Material for the task >>
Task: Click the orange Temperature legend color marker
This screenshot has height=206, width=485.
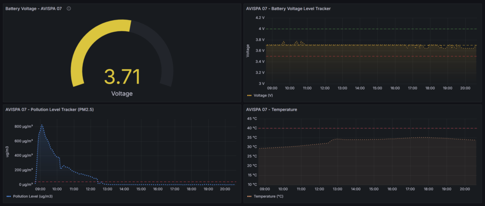Action: [x=250, y=196]
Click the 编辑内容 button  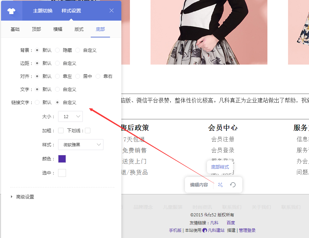[x=199, y=184]
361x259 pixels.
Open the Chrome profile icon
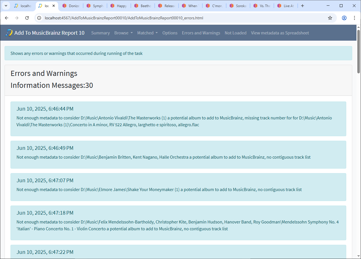pyautogui.click(x=344, y=18)
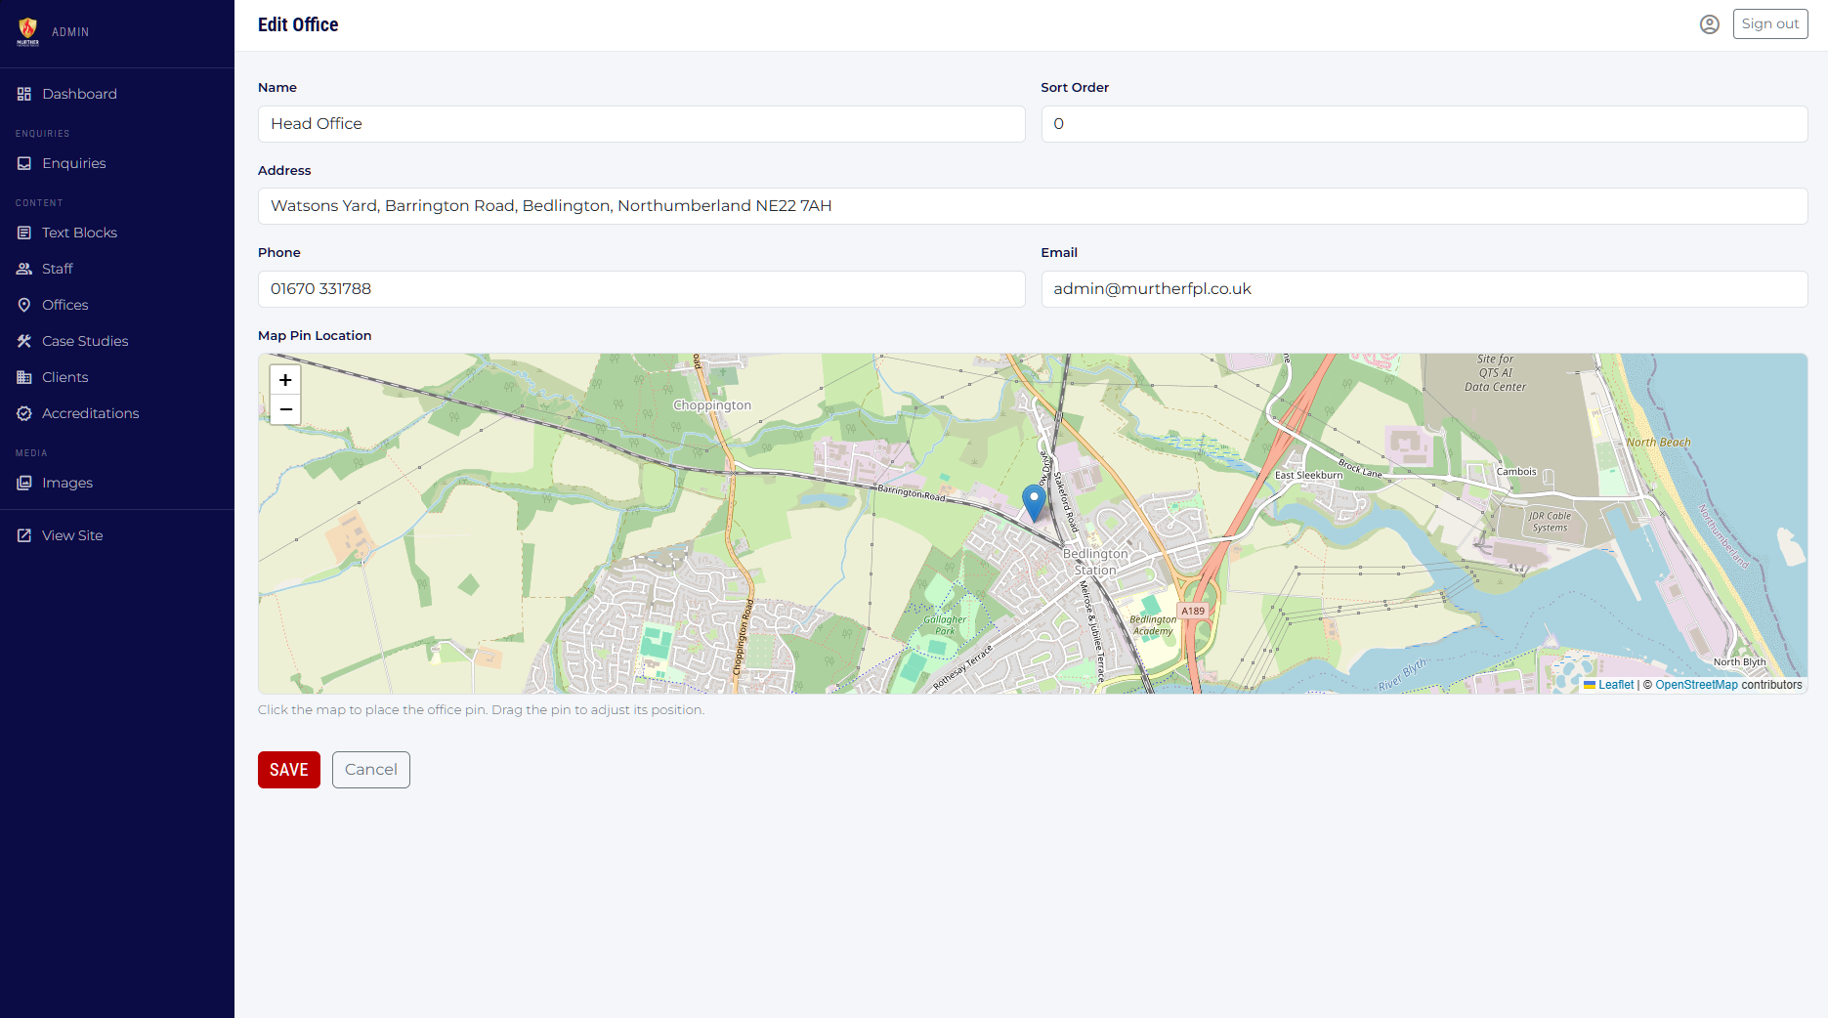Click the View Site link
The height and width of the screenshot is (1018, 1828).
tap(71, 535)
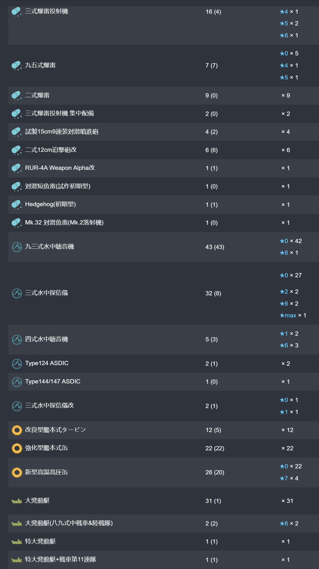Click the engine icon next to 新型高温高圧缶
The height and width of the screenshot is (569, 319).
[17, 472]
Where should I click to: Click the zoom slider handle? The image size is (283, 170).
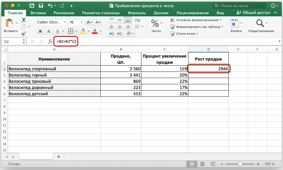pyautogui.click(x=240, y=164)
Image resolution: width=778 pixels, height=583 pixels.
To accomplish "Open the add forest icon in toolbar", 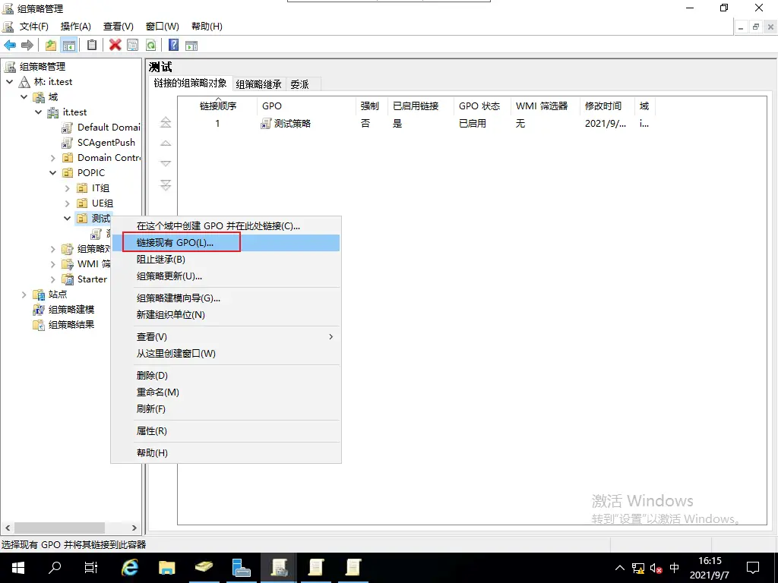I will [x=49, y=45].
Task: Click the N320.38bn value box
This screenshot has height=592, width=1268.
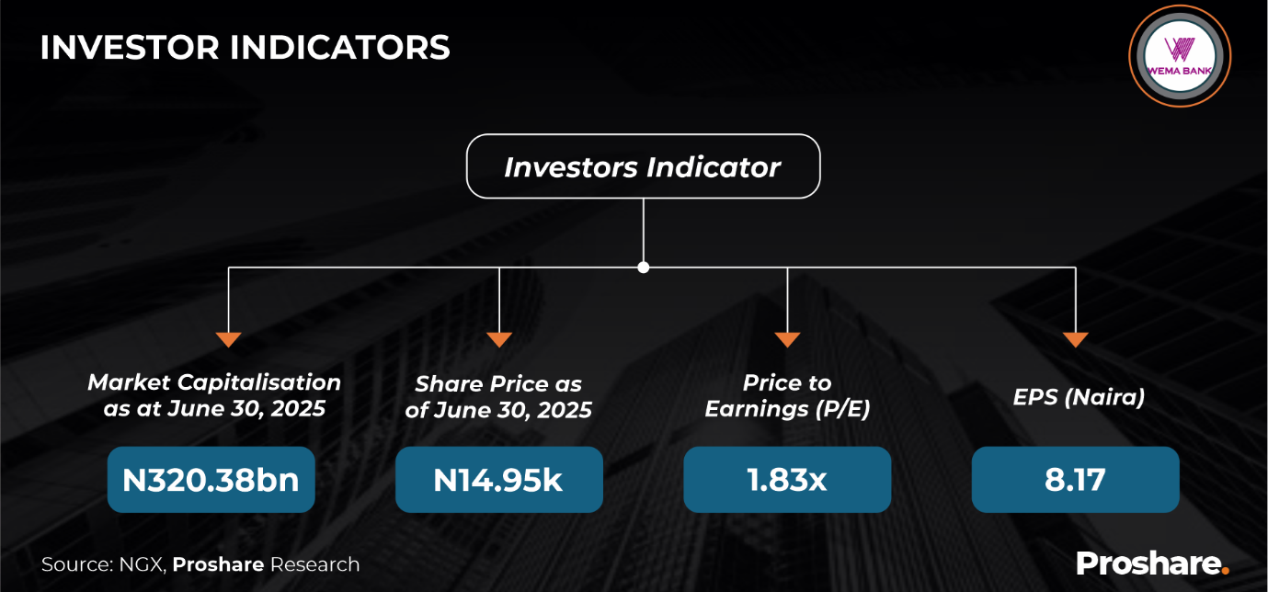Action: point(211,480)
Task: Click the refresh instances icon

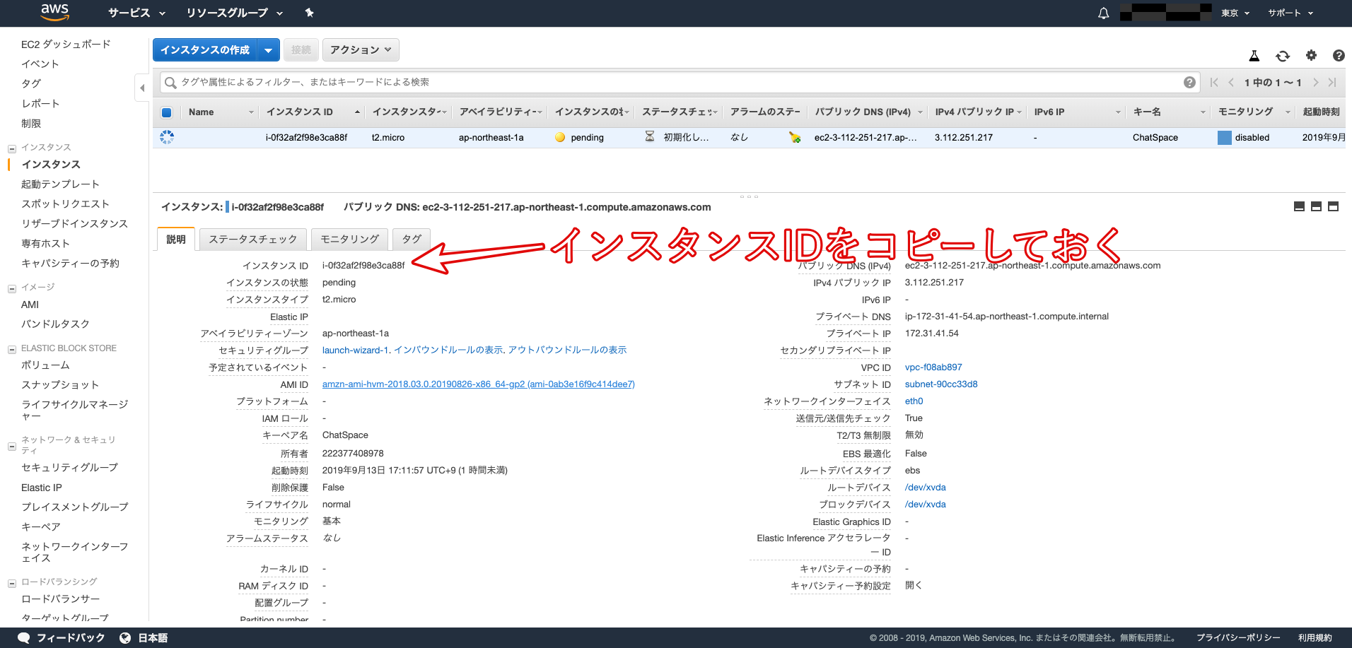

What is asked >> Revise the stretch of the data from the line containing "361x259 pixels." through the line containing "pyautogui.click(x=240, y=164)" by changing "Chrome profile icon" to "browser profile icon", leaving everything else unchanged. Return only those lines, and omit the pictures from your answer.

Finished exercise >>
361x259 pixels.
Open the browser profile icon
pyautogui.click(x=344, y=18)
Click the View Site link
The height and width of the screenshot is (1018, 1828).
tap(71, 535)
Click the engine icon next to 新型高温高圧缶
The height and width of the screenshot is (569, 319).
[17, 472]
Where should I click to: Click the zoom slider handle? The image size is (283, 170).
pyautogui.click(x=240, y=164)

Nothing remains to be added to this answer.